Cyber attacks are becoming increasingly common. More people than ever before are connected to the internet via computers or smartphones, giving criminals yet more targets. Couple increased internet usage with the global cost of living crisis and the fact more people work from home where their security may be lacking, and those criminals are upping the ante as they seek to take advantage of the situation.
A study by internet security experts Norton in late 2022 revealed there are approximately 2,200 cyber attacks every day. These cyber attacks range from malware, Denial-of-Service (DoS) Attacks, Phishing, Spoofing, and more complex methods. We will discuss a few of the most common cyberattack methods so you can be aware of and avoid them.
Phishing and Spoofing
Phishing is one of the most common cyber attacks. It uses email, text messages, social media, and social engineering techniques to try to make an unsuspecting victim share sensitive information, usually their login credentials, or to download malicious files that install malware on their device. Phishing often goes hand-in-hand with Spoofing, where a cybercriminal disguises themselves as a trusted source, such as your bank, a delivery company, the top online sportsbook mybookie, or even the company the person works for. People click links sent via these fake sources believing them to be legitimate, only to discover their device is infected with malware.

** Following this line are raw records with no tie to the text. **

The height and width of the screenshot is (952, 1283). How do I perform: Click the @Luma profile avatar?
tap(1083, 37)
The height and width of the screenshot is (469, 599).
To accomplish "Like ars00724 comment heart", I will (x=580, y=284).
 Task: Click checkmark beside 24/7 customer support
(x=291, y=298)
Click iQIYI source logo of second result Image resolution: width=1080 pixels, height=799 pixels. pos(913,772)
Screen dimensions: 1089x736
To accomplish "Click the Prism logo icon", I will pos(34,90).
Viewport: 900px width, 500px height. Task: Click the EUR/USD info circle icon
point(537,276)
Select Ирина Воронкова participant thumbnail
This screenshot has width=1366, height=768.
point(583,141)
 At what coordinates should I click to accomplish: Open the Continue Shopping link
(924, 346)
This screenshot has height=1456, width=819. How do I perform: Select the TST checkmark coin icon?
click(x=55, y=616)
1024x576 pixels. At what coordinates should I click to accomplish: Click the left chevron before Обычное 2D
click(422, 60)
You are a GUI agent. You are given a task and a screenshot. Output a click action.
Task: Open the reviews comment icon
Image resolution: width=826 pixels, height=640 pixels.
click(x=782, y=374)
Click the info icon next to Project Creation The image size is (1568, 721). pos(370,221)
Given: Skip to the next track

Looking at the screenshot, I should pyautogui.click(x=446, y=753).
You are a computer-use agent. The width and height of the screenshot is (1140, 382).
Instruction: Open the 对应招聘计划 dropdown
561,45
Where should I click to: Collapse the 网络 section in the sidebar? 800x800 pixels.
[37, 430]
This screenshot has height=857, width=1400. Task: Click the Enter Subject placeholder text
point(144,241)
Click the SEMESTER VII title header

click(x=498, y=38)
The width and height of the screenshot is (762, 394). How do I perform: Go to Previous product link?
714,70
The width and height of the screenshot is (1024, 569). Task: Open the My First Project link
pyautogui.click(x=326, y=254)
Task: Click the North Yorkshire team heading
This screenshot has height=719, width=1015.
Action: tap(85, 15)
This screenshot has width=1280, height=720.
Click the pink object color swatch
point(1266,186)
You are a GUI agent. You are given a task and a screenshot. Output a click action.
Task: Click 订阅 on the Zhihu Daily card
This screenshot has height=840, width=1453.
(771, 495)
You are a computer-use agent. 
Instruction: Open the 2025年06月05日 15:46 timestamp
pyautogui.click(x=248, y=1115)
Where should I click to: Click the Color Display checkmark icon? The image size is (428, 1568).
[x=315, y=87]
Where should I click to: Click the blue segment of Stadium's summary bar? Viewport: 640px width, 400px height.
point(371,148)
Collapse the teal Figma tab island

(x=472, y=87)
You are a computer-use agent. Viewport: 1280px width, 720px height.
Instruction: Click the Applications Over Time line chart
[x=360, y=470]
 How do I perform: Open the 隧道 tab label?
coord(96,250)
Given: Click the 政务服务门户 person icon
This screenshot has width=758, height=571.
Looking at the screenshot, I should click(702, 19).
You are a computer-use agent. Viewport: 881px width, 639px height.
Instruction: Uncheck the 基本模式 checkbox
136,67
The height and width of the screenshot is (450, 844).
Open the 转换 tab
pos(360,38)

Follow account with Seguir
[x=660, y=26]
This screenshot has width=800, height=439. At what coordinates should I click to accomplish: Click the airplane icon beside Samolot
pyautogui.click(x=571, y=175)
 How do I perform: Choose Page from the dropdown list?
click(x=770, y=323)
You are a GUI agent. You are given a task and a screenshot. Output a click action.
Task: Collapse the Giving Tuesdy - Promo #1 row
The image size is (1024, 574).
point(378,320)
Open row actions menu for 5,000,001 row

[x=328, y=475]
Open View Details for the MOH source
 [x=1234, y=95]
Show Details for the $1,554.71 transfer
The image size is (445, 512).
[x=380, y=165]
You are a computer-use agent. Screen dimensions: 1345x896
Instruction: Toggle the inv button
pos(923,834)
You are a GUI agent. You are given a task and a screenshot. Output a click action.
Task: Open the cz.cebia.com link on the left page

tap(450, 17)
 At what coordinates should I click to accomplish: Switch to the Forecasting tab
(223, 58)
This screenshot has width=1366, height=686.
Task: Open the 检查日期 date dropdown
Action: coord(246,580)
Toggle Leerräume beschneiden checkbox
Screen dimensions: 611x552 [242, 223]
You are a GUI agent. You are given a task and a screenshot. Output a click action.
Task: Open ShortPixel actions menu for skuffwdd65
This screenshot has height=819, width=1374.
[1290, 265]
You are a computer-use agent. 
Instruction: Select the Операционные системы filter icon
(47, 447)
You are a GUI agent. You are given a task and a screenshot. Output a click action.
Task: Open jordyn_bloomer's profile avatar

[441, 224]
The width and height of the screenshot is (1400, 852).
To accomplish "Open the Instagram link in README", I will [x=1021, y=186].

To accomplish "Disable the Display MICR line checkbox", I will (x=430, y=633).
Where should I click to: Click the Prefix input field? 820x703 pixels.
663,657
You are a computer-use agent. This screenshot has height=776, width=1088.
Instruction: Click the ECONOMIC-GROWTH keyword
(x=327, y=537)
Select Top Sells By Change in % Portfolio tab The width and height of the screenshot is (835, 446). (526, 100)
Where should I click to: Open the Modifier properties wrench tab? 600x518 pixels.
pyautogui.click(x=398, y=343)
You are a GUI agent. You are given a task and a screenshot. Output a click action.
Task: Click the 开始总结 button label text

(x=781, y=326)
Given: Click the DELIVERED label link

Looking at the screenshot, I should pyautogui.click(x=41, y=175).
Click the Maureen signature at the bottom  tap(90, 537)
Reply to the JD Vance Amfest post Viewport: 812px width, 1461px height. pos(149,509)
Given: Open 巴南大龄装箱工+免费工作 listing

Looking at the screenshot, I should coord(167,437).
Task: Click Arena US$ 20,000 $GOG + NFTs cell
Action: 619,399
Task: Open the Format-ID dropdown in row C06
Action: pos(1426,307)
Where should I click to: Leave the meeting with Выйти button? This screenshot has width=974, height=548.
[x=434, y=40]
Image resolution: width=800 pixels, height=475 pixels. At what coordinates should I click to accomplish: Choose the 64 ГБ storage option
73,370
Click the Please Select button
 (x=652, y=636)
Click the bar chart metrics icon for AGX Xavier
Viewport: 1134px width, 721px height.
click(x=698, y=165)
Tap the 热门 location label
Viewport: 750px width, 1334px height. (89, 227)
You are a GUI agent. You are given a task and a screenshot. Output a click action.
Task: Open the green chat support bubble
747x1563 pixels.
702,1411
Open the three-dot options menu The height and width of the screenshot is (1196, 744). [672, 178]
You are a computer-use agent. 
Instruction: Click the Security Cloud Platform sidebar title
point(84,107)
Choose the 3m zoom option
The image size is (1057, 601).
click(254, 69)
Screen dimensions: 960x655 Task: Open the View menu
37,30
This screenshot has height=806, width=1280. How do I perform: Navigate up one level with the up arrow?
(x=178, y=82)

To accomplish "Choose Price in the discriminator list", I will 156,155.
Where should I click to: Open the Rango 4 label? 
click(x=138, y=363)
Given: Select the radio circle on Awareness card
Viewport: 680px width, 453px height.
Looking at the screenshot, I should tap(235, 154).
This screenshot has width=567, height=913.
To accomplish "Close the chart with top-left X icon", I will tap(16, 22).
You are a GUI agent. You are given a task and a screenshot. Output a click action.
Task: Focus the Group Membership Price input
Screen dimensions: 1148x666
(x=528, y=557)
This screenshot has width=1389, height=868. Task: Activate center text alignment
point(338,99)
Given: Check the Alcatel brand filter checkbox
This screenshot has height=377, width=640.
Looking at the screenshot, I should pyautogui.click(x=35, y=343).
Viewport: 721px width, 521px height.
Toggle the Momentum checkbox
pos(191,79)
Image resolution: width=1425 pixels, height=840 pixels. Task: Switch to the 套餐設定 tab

Commonsense and vigilance is your best form of defense regarding phishing and spoofing. Almost every reputable company will address you by name or your account number, at the very least. Emails or texts addressed to “Dear Customer” or “Dear User” are prime candidates for being fake.
In addition, look for spelling mistakes or poorly written English. Many cyber attacks originate from countries where English is not the official language. The criminals use tools such as Google Translate to write their messages, so there are mistakes.
If you are unsure of whether an email or message is from the source it claims to be, contact the company directly. Find their customer support details online, and ask them if they contacted you. Never click any links in the email or SMS until you confirm the message’s legitimacy.
Malware, which is malicious software, is what most people call a virus. Types of malware include ransomware, spyware, adware, trojans, and worms. You have likely seen ransomware attacks on the news. The criminal manages to get their malicious code installed on a computer or network of computers and locks those computers remotely. The criminal then demands vast sums of money to unlock the computers and network.
The United Kingdom’s National Health Service (NHS) suffered a ransomware attack in 2017. The WannaCry attack led to thousands of canceled medical appointments and almost £100 million to rectify.
This ransomware attack started with an NHS employee clicking a link they should not, plus some of the Windows-based machines the NHS used were more than 15 years old and were no longer updated or supported by Microsoft. It pays to keep your operating system up-to-date.
Approximately 80% of cyber breaches are estimated to stem from using compromised identities, with many of those stolen identities stemming from phishing or spoofing attacks or by cybercriminals hacking company databases. These cyberattacks are challenging to detect because they use a person’s login details. Hacks and breaches have occurred at massive companies, including Facebook.
There is little you can do to prevent a company from being hacked, but you can ensure you only give personal information to legitimate sources that have security measures in place. Furthermore, use a different password for all your accounts, and ensure the password is strong. If it has two-factor authentication (2FA), use it. Use a password manager to store and create new passwords for your accounts. If you have different passwords, at least only one of your accounts becomes compromised if hacked, not all of them. You can check if your email address has been compromised by heading to the Have I Been Pwned website.